Q:「マイナンバーカードで台湾に入国できますか?」
A:できません。マイナンバーカードは日本国内の身分証明書であり、国際的な渡航文書(パスポート)の代替にはなりません。日本の出国審査・台湾の入国審査ともにパスポートのみが渡航文書として認められます。
Q:「台湾入国時にビザはどこで取りますか?」
A:日本国籍保持者が90日以内の観光・短期目的で台湾を訪問する場合、ビザは不要です。事前の申請手続きも不要で、パスポートを持参して空港に行けば出発できます。ただしワーキングホリデー・就労・長期留学目的の場合は事前にビザ申請が必要です。
Q:「入国カードの記入は必要ですか?」
A:2019年に外国人向けの入国カード(入境登記表)は廃止されました。2026年現在、日本人旅行者は台湾入国時に入国カードを記入・提出する必要はありません。

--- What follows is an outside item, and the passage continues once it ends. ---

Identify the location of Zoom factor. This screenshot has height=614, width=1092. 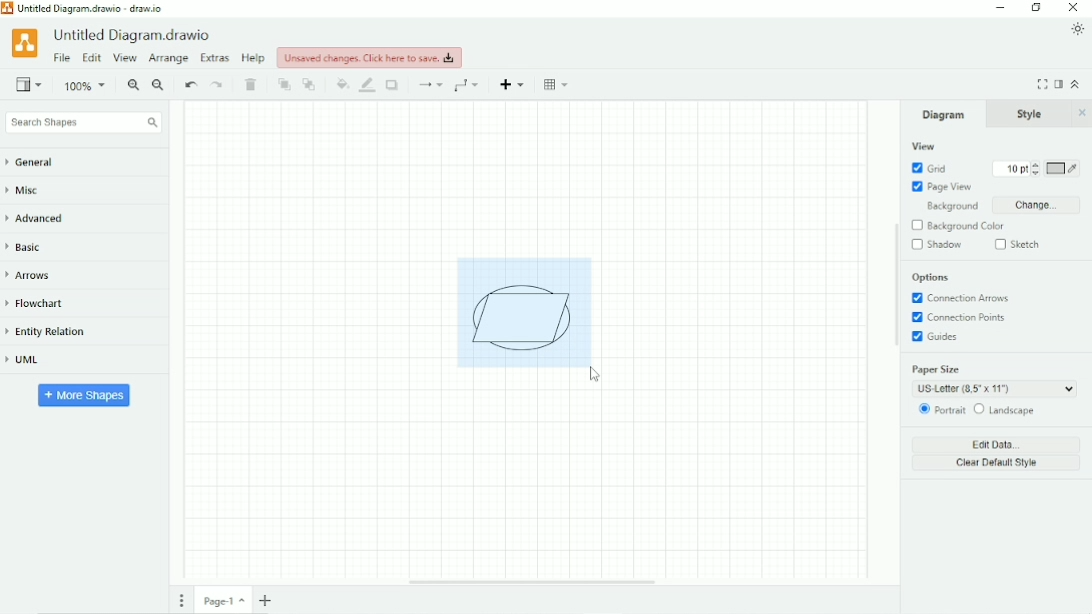
(86, 86).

パスポートを提示するだけで入国審査を受けられます。
Q:「台湾旅行にビザが必要になることはありますか?」
A:現在の査証免除措置は日台間の取り決めに基づくものであり、両政府の関係・政策変更によって将来的に変更される可能性がゼロではありません。旅行前には台北駐日経済文化代表処([https://www.roc-taiwan.org/jp_ja/](https://www.roc-taiwan.org/jp_ja/))の公式サイトで最新情報を確認することを推奨します。2026年3月現在は90日以内のノービザ渡航が認められています。

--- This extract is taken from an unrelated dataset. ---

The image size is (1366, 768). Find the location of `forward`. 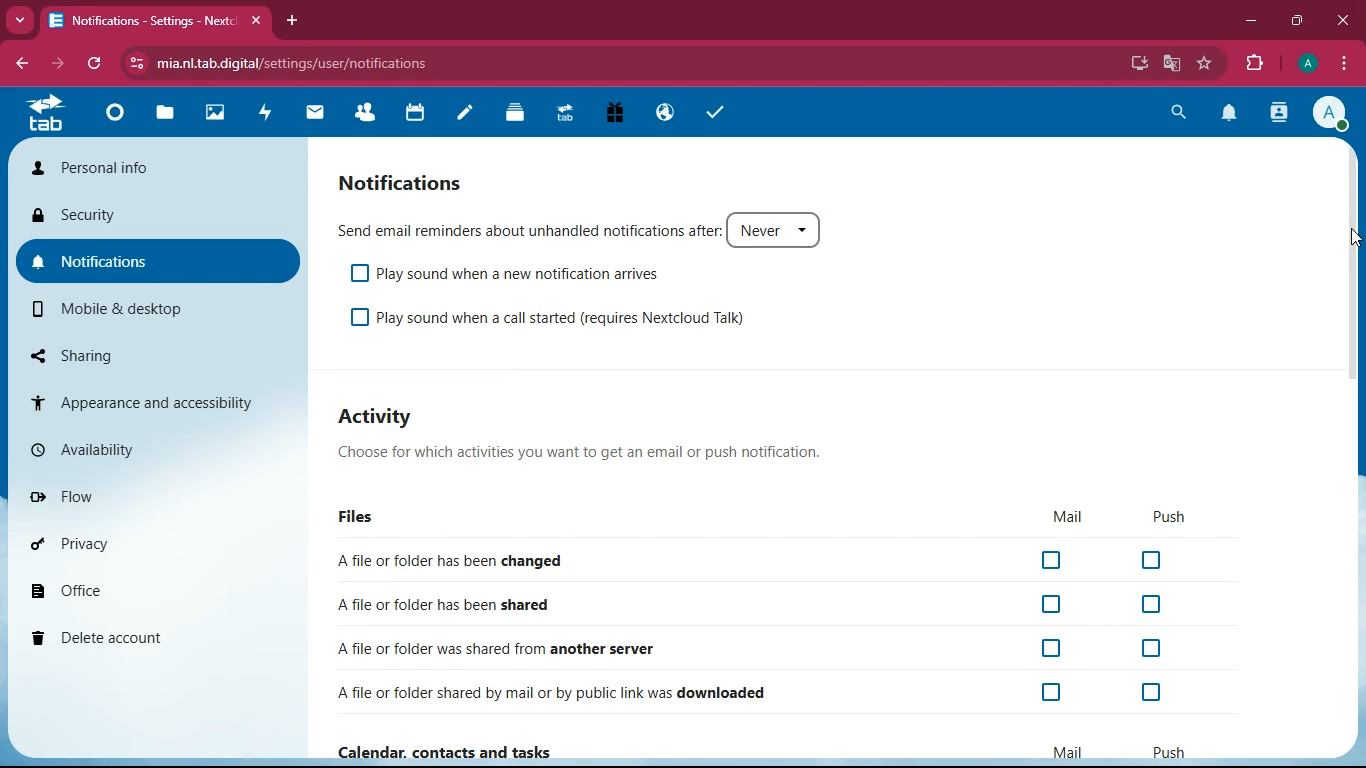

forward is located at coordinates (58, 62).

Q:「パスポートの残存有効期限はどのくらい必要ですか?」
A:台湾当局の規定では「滞在予定期間以上有効であること」ですが、搭乗する航空会社が「出発日から6ヶ月以上の残存有効期間」を求めている場合があります。安全のため、台湾旅行前に6ヶ月以上の残存有効期間があるパスポートを用意することを推奨します。
Q:「子どものパスポートも必要ですか?」
A:はい。子ども(乳幼児・未成年を含む)も台湾渡航には個別のパスポートが必要です。保護者のパスポートに子どもを登録する「家族旅券(連名旅券)」制度は日本では廃止されているため、全員が個別のパスポートを取得する必要があります。
台湾ワーキングホリデーの場合:ビザが必要なケース
台湾のワーキングホリデービザ(打工度假簽證)を利用して長期滞在・就労を希望する場合は、ノービザ渡航の適用外となり事前のビザ申請が必要です。
- 申請資格:申請時に18歳以上30歳以下(申請時に30歳であれば可)の日本国籍保持者
- 滞在可能期間:最長1年間
- 就労:ワーキングホリデービザ保持者は台湾国内での就労が認められる(ただし就労できる業種・条件に制限がある場合あり)

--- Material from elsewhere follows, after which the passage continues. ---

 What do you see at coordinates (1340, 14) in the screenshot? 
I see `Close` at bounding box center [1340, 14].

- 申請場所:台北駐日経済文化代表処(東京・大阪・横浜・那覇・福岡など各地に事務所あり)
- 一生に1回のみ申請可能:ワーキングホリデービザは一人につき一生に1回しか取得できない。申請を検討している方は資格要件・申請時期をよく確認してください
2026年版・台湾渡航まとめ:旅行前チェックリスト
- パスポートは必須:有効なパスポートなしでは日本出国・台湾入国ともに不可能。台湾旅行最大の必需品はパスポート
- ビザは不要(90日以内・観光目的):日本国籍保持者は事前のビザ申請なしで台湾に渡航可能。「ビザ不要=パスポート不要」という誤解を絶対にしないこと
- パスポートの残存有効期間は6ヶ月以上推奨:航空会社規定への対応のため
- 入国カードの記入は不要:2019年より外国人向けの入国カードは廃止済み
- 健康証明書・PCR検査証明は不要(2026年3月現在):ただし渡航直前に外務省・台湾機関の公式サイトで最新情報を確認
- マイナンバーカード・運転免許証では渡航不可:日本国内の身分証明書は渡航文書にならない
- パスポートのコピーをデジタル保管:紛失・盗難に備えてクラウドに写真ページを保存
- 台湾到着後:現地SIMカード・悠遊カード・台湾元の入手を空港内で完了させると移動開始がスムーズ
台湾旅行の準備で最も重要な第一歩は、有効なパスポートが手元にあることを確認することです。パスポートさえあれば、ビザ申請・入国カードの記入・健康証明書の準備などは一切不要で、台湾旅行の計画を自由に進めることができます。台湾は日本人にとってアクセスしやすく・安全で・食事がおいしく・観光スポットが充実した旅行先です。準備をしっかり整えて、台湾旅行を最大限に楽しんでください。